Porque esa también es memoria histórica
Hubo años donde los viajes presidenciales costaban lo equivalente a construir escuelas, clínicas y carreteras. Años donde el poder político parecía vivir completamente separado de la realidad cotidiana del pueblo.
Hoy México vive otro momento político. Uno imperfecto, sí. Pero también uno donde los sectores históricamente olvidados finalmente aparecen en la conversación nacional.

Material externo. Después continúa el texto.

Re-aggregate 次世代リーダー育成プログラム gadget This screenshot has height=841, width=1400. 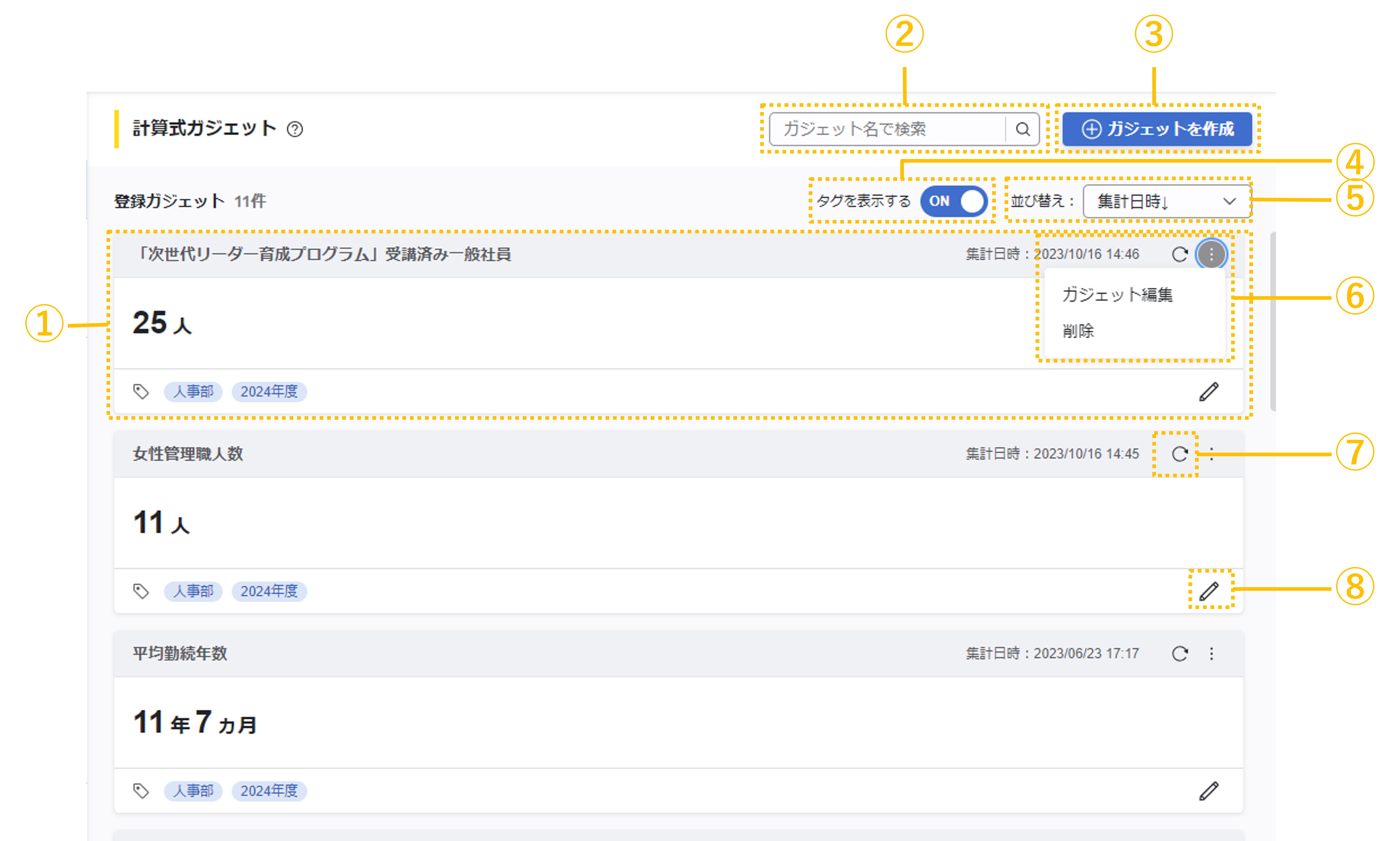[x=1180, y=255]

Y mientras la oposición concentra buena parte de su estrategia en destruir narrativas, millones de mexicanos siguen recibiendo apoyos, siguen viendo obras públicas, siguen observando nuevos hospitales y siguen esperando que las cosas continúen mejorando.
México es un gran país
Un país que ha sobrevivido a errores históricos, crisis económicas, corrupción, violencia y gobiernos de todos los colores.
Y quizás precisamente por eso hoy muchos mexicanos prefieren apostar por seguir avanzando, aun con dificultades, antes que regresar a modelos que durante décadas prometieron modernidad mientras millones permanecían abandonados.
Las campañas seguirán subiendo de tono. Las acusaciones seguirán creciendo. Las redes sociales seguirán incendiándose todos los días.
Pero al final, como siempre sucede en democracia, será la propia gente quien decida qué camino quiere tomar para el futuro del país.
Hacemos comunicación al servicio de la Nación y si así no lo hiciéramos, que el chat nos lo demande.